Oui, mais rarement. La première utilisation confirmée de l'Oreshnik a eu lieu en novembre 2024, lorsque la Russie l'a tiré sur une installation militaire dans la ville ukrainienne de Dnipro. Les responsables ukrainiens ont par la suite déclaré que le missile transportait des ogives non explosives ou factices, ce qui suggère que le lancement pourrait avoir été autant une démonstration qu'une frappe opérationnelle. Le lancement le plus récent, qui visait l'ouest de l'Ukraine près de la frontière de l'OTAN, semble avoir été beaucoup plus ciblé. Bien que les détails concernant la charge utile restent flous, les autorités ukrainiennes ont confirmé qu'un site d'infrastructure critique avait été touché.
Pourquoi la Russie l'utilise-t-elle maintenant ?
Moscou a présenté cette attaque comme une mesure de représailles, affirmant qu'il s'agissait d'une réponse à une attaque ukrainienne présumée contre une résidence présidentielle russe. L'Ukraine et les agences de renseignement occidentales ont rejeté cette allégation, la qualifiant d'infondée. D'un point de vue stratégique, le moment choisi suggère un motif plus large :
- Signaler une escalade sans franchir le seuil nucléaire.
- Avertir les pays de l'OTAN qu'ils sont à portée de tir.
- Renforcer la dissuasion alors que les pourparlers de paix piétinent.
En choisissant un système à capacité nucléaire (même avec une ogive conventionnelle), la Russie souligne la dimension nucléaire latente du conflit sans pour autant utiliser des armes nucléaires.
La frappe a-t-elle causé des dommages importants ?
Jusqu'à présent, les dommages signalés semblent limités, bien que les détails restent rares. Les autorités ukrainiennes ont déclaré qu'une installation critique avait été touchée, tandis que la Russie a affirmé qu'elle avait visé des infrastructures de production de drones et d'énergie, deux piliers essentiels de l'effort de guerre de l'Ukraine. Aucune victime n'a été signalée dans l'immédiat. L'impact réel pourrait être psychologique et stratégique plutôt que physique, rappelant à l'Ukraine et à ses alliés les capacités avancées de la Russie en matière de missiles.

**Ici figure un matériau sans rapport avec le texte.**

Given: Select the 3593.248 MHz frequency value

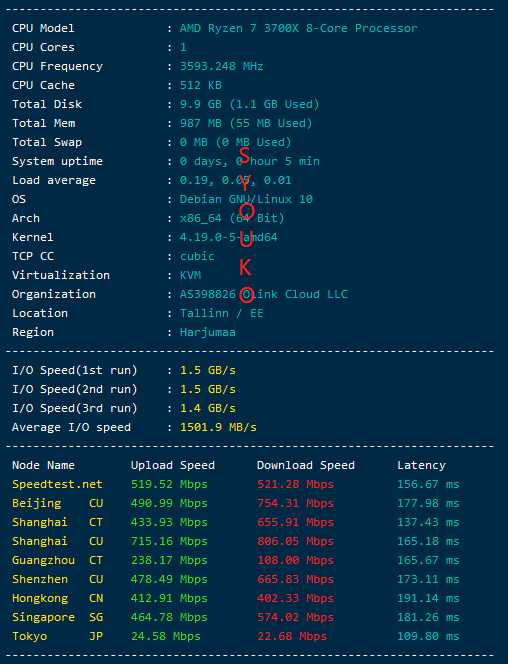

S'agit-il d'une menace nucléaire ?
L'Oreshnik est doté d'une capacité nucléaire, mais rien n'indique qu'une charge nucléaire ait été utilisée. Malgré cela, son déploiement a un poids symbolique important. Le ministre ukrainien des affaires étrangères a décrit la frappe comme une menace pour la sécurité européenne et a appelé à une réponse internationale forte, affirmant que la Russie testait délibérément la détermination de l'Occident. Bien que l'Oreshnik ne modifie pas fondamentalement l'équilibre sur le champ de bataille, son utilisation augmente les enjeux en brouillant la ligne de démarcation entre les signaux conventionnels et nucléaires.
Que se passera-t-il ensuite ?
La Russie a indiqué que l'Oreshnik était désormais produit en série et qu'elle avait même déployé le système en Biélorussie, pays allié. Cela suggère que le missile pourrait jouer un rôle récurrent dans les messages militaires de Moscou. Qu'il devienne une arme régulière sur le champ de bataille ou qu'il reste un rare outil d'intimidation dépendra de l'évolution de la guerre (et des efforts diplomatiques pour y mettre fin).